Cardin ‘disappointed’ by House Republicans’ ICC sanctions bill

The Senate Foreign Relations Committee chairman said he’s going to keep pursuing a bipartisan sanctions effort

Drew Angerer/Getty Images

(L-R) Sen. Bob Menendez (D-NJ), Committee chairman Sen. Ben Cardin (D-MD) and ranking member Sen. James Risch (R-ID) arrive for a Senate Foreign Relations Committee confirmation hearing for Jack Lew, President Joe Biden's nominee to be the U.S. Ambassador to Israel, on Capitol Hill October 18, 2023 in Washington, DC.

Sen. Ben Cardin (D-MD), who was working on bipartisan legislative efforts to respond to the International Criminal Court’s decision to pursue arrest warrants on Israeli officials, told Jewish Insider he opposes House Republicans’ efforts to pass an ICC sanctions bill on Tuesday.

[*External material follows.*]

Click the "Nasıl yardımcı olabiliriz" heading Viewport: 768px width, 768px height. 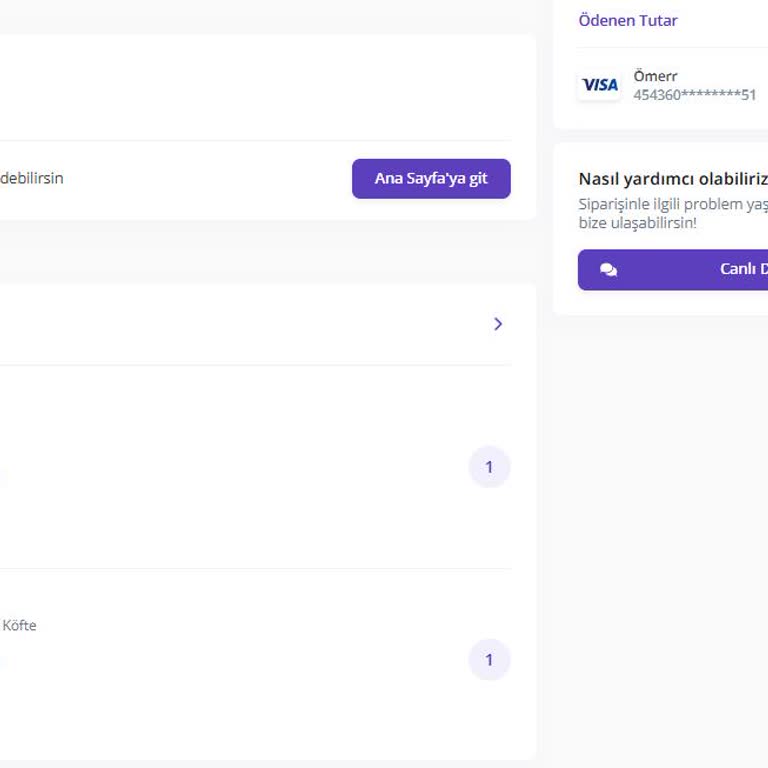click(672, 179)
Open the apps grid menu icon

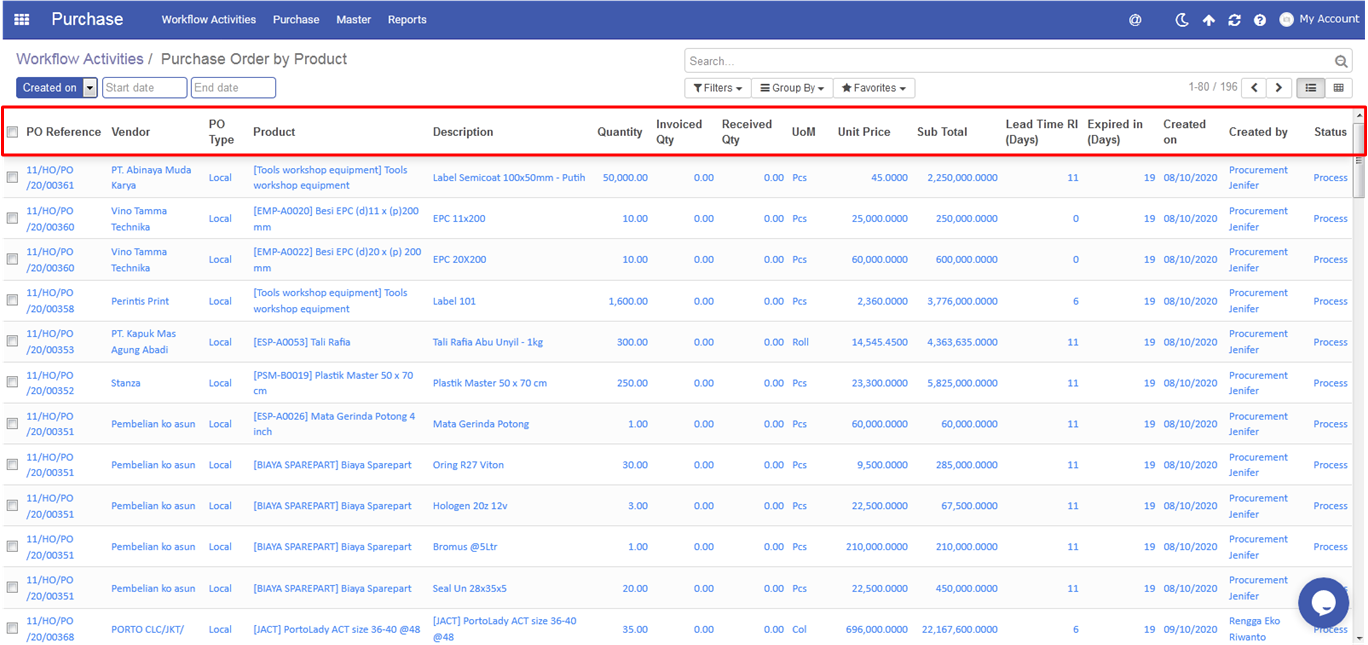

“I’m disappointed. I thought they were going to try and work on a bipartisan bill that would try to [bring Republicans and Democrats] together,” Cardin, who chairs the Senate Foreign Relations Committee, told Jewish Insider on Monday. “They [the Republicans] will do their thing and we’ll try to see what we can do on our side.”

Cardin said in a subsequent statement to JI,“It is deeply disappointing to see House Republicans push a divisive partisan bill on the ICC Prosecutor’s application for warrants rather than pursuing a sensible, bipartisan approach. Defending Israel from this flawed and biased prosecution deserves the same united support we share for the entire U.S.-Israel relationship.”

After saying that they wanted to work with Congress on a bipartisan response, administration officials said last week they wouldn’t support the congressional push for sanctions on the international court.

The administration released earlier on Monday released a statement that it “strongly opposes” a House bill, scheduled for a vote this week, that would impose sanctions on the ICC.

“The Administration is deeply concerned about the ICC Prosecutor’s heedless rush to apply for arrest warrants for senior Israeli officials,” the statement said. “At the same time, the Administration opposes the imposition of sanctions against the ICC, its personnel, its judges, or those who assist its work. There are more effective ways to defend Israel, preserve U.S. positions on the ICC, and promote international justice and accountability, and the Administration stands ready to work with the Congress on those options.”

The statement warns that the legislation could require sanctions on individuals “who provide even limited, targeted support to the court in a range of aspects of its work.” The administration has sought to support the ICC’s work to investigate and prosecute Russian President Vladimir Putin.

The House bill is now likely to receive little Democratic support, although at least 19 House Democrats have publicly said they support sanctioning the court. The administration’s statement did not include an explicit veto threat.

Cardin and Sen. Lindsey Graham (R-SC) have led a bipartisan effort in the Senate to push for some type of punitive action against the ICC over the warrants, though few Democrats are behind the campaign.

Secretary of State Tony Blinken and National Security Council spokesman John Kirby have both said that while the administration does not support the warrants or equating Hamas leaders with Israeli leaders, they also oppose issuing sanctions in response. 

Editor’s note: Cardin said in a statement following the initial publication of this story that he was expressing disappointment with House Republicans’ legislation, not with the Biden administration’s opposition to sanctions.